- What Year to date, industrial sales in Scarborough have surpassed the 2023 total
- Why The June increase in the federal capital gains tax rate likely drove first-half activity
- What next Deal volume this year could surpass the record level of activity seen in 2021
Industrial sales activity in the GTA remains depressed through the first half of the year, but Scarborough is bucking the trend.
According to data compiled by JLL, the Toronto borough notched $382.5m of industrial property sales worth more than $5m as of early August. That’s well above the $322m logged for the full year 2023 and $365.4m tallied in 2022.
In comparison, the GTA has seen $2.95bn of sales thus far in 2024, a third of 2023’s final tally of $9bn and less than half the totals for the previous two years.
“Generally speaking, the GTA is down in 2024, but Scarborough specifically has had a very strong year so far,” Chad Piche, JLL Canada’s national industrial research manager, told Green Street News.

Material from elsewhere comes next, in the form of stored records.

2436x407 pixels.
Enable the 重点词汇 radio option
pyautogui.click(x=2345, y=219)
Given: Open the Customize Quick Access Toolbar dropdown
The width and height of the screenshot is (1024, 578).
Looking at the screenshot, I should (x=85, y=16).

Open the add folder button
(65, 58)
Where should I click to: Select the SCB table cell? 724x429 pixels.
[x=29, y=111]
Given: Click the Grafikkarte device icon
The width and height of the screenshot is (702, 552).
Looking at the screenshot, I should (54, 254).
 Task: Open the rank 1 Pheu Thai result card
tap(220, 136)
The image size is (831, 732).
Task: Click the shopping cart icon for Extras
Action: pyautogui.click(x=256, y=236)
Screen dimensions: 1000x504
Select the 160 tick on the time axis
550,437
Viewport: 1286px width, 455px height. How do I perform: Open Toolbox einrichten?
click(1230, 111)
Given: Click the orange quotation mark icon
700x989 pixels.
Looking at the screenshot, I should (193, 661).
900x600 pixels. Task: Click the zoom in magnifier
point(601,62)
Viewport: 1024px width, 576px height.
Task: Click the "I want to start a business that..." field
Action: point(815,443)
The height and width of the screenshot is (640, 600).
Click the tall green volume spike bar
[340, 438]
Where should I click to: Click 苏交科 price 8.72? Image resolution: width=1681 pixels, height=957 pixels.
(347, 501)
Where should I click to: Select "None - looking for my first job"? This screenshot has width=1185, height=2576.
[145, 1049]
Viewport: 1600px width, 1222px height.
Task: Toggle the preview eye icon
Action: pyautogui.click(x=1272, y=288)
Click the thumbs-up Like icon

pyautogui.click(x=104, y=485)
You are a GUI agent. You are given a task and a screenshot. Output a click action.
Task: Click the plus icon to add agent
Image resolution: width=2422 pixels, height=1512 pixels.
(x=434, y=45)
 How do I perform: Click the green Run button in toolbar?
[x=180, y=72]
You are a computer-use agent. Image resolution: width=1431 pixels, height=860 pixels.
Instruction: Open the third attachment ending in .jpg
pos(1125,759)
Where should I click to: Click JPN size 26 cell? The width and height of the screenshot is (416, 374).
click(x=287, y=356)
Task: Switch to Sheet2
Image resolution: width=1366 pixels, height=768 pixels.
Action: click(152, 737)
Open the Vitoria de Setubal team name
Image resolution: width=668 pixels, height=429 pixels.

In fact, sales in Scarborough are on pace to exceed the $487.1m record achieved in 2021. “We’re only halfway through the year, and we’re actually on pace to beat 2021, which in Toronto and Canada as a whole was the strongest year for sales volume,” Piche said.
Scarborough, with 61.7m sq ft of total industrial space comprising 7% of the GTA’s overall inventory, accounts for 13% of sales in the region thus far in 2024. It places third overall for submarkets in the GTA, trailing only much larger Brampton and Mississauga.
Piche said the increase in sales volume for Scarborough could be attributed to the closing of several larger deals ahead of the June 25 increase in the federal capital gains tax rate.
However, he and other market watchers also noted the healthy demand among users for smaller industrial properties, often small-bay facilities with multiple units, which are common in Scarborough. Such versatile buildings can accommodate a variety of light-industrial uses.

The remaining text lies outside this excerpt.